Where Will I Work still resonates even today, rooted deep in love and home, an allegory to how our subjective realities fit into a ever-shifting subjective mirror world. Where can I feel home away from home? Do I travel to watch people not-me as one would visit a zoo? Or do I try on cities like I try on clothing, of parallel selves and the myriad lives I could have lived?
I'm writing from someone else's life in Rome - the airbnb that isn't built for tourists, full of personality and energy and thoughtfulness without 1000 thread count sheets and without a balcony view of the Colosseum. Our neighborhood is blissfully empty of people like me - the hordes of the slow-moving free-spending map-obsessed. I don't seek out to be anti-American when I cross the border, but being seated next to the worst kind of me makes me thankful to be on this voyage with my spiritual kin in exploration.

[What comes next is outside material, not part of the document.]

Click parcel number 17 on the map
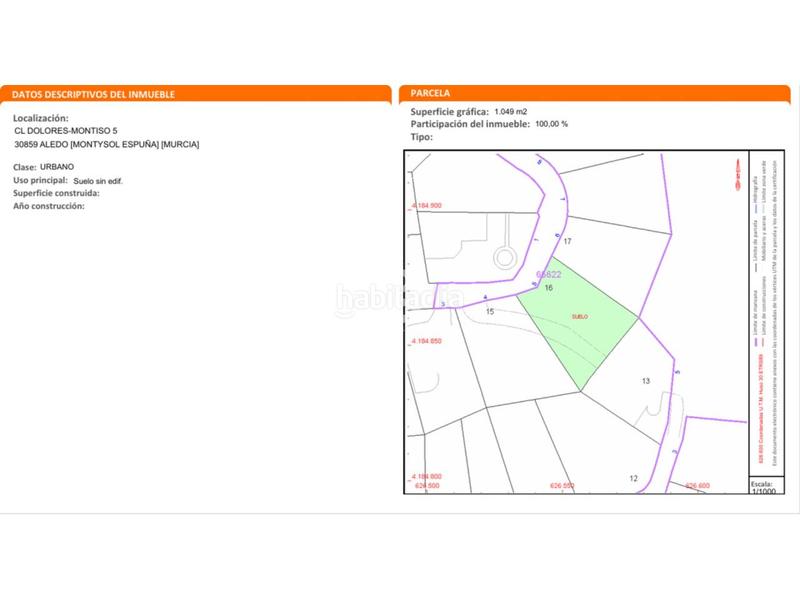 pyautogui.click(x=567, y=242)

We landed hard in Venice, the 9 hour flight with the 4 hour layover and barely half an hour of sleep - our voices turning quiet, then silent as we gave in to muscle memory to get us to a bed (any bed). Research always helps in this sort of blurred travel, where your checklist of this-thens give much needed specificity in processing vast amounts of new data. Our Venice flat was old beams and faint wallpaper, a loft of yore with a wonderful rooftop terrace. I took pride in my maze solving skills through the tricky alleyways, relishing in the gastronomic rewards at the end of every run. My first bite was mozzarella en carrozza, a stupid and/or luxurious deep fried sandwich washed down with wine on tap amidst the lunch rush of the Venetian locals.
Eventually, though, Venice began to evoke Vegas - packed tight in narrow streets filled with shit souvenirs and day-drinking mirror images. Appreciation for the canals-as-labyrinth-as-architecture never faded, but it's hard to feel free and romantic amidst cruise ships dumping their shipping containers of cargo shorts (with the legs still in them) hour after hour after hour. Three days was plenty here, the end punctuated by a delightful lunch at the vegetarian-friendly La Zucca. The oddball reprieve from meat with meat on it was welcome, the vegetable plate reminded me of southern cooking (of greens and green beans). Chatting with a fellow anti-American at our shared table had me thankful I have working internet maps ("it took me an hour to find the place") and her snide pride around saving a shelter dog in response to missing our doodle was promptly followed by her third course of meat with meat on it ("i just have to have meat!"). The dissonance in the things we tell ourselves arbitrarily separating saving from slaughter has resonated with me since.
Objectification of the dinner plate is so very real when it doesn't lick your face after a long day at work.